UK cuts VAT on children's meals in restaurants this summer
A three-month VAT cut could draw families in, but restaurants will decide whether the savings show up as cheaper kids’ meals, fatter margins or summer staffing relief.

The real test of the new VAT break is simple: will cheaper children’s meals bring in more covers, or will restaurants just keep the difference to help with margins and summer staffing?
Rachel Reeves has backed a temporary cut in VAT from 20% to 5% on eligible children’s menu meals and family leisure activities as part of the Great British Summer Savings scheme. The measure will run across the UK from 25 June 2026 to 1 September 2026, lining up with the school summer holiday period in Scotland and running through the end of the holidays in England, Wales and Northern Ireland.
For restaurants, the details matter as much as the headline. The reduced rate will apply only to children’s meals that are marketed, priced and presented as children’s meals and eaten on the premises as part of catering services.

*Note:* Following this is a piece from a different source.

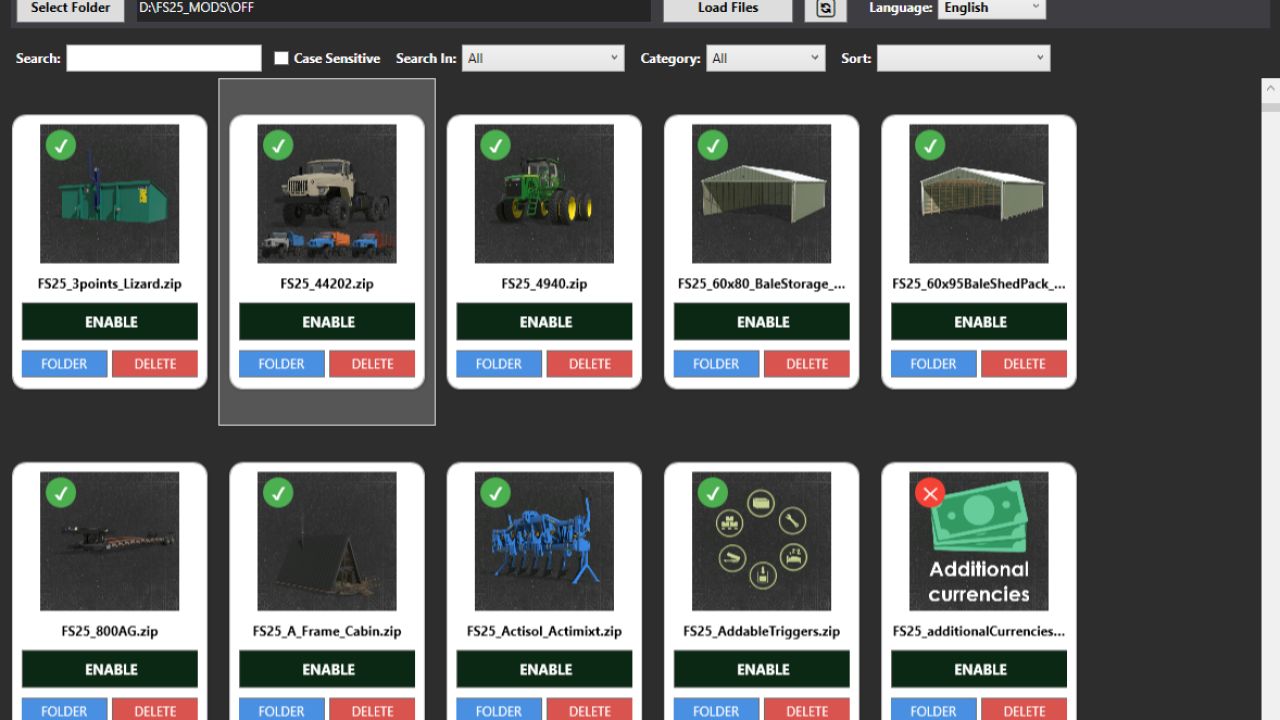Toggle the Case Sensitive checkbox
Screen dimensions: 1280x720
pos(281,58)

Takeaway children’s meals will not qualify. That means operators will need to separate qualifying kids’ dishes from adult meals, delivery orders and takeaway counters if they want to apply the lower rate correctly.
HM Treasury and HM Revenue and Customs are presenting the change as a cost-of-living measure aimed at making family days out and eating out cheaper over the summer. The wider package is meant to cover theme parks, zoos, museums, fairs, cinemas and other family attractions, turning the VAT cut into a short-term push for spending rather than a permanent change to the tax system.
Hospitality tax advisers say that, in practice, pubs, cafés and restaurants will need clean menu labeling and sharper tills to avoid mistakes when the temporary rate kicks in. For operators already juggling higher food costs, thin margins and a stubborn staffing squeeze, the question is whether lower VAT on kids’ meals produces real demand or simply becomes a pricing lever. If menus do not come down fully, the benefit may stay with the business rather than families. If restaurants do pass the cut on, the hope is for more family bookings, busier dining rooms and a little extra trade during the summer rush.

The policy is being sold as relief for households. On the restaurant floor, it will be judged by a narrower standard: whether it fills tables, supports hours and gives operators enough room to decide how much of the savings they can afford to share.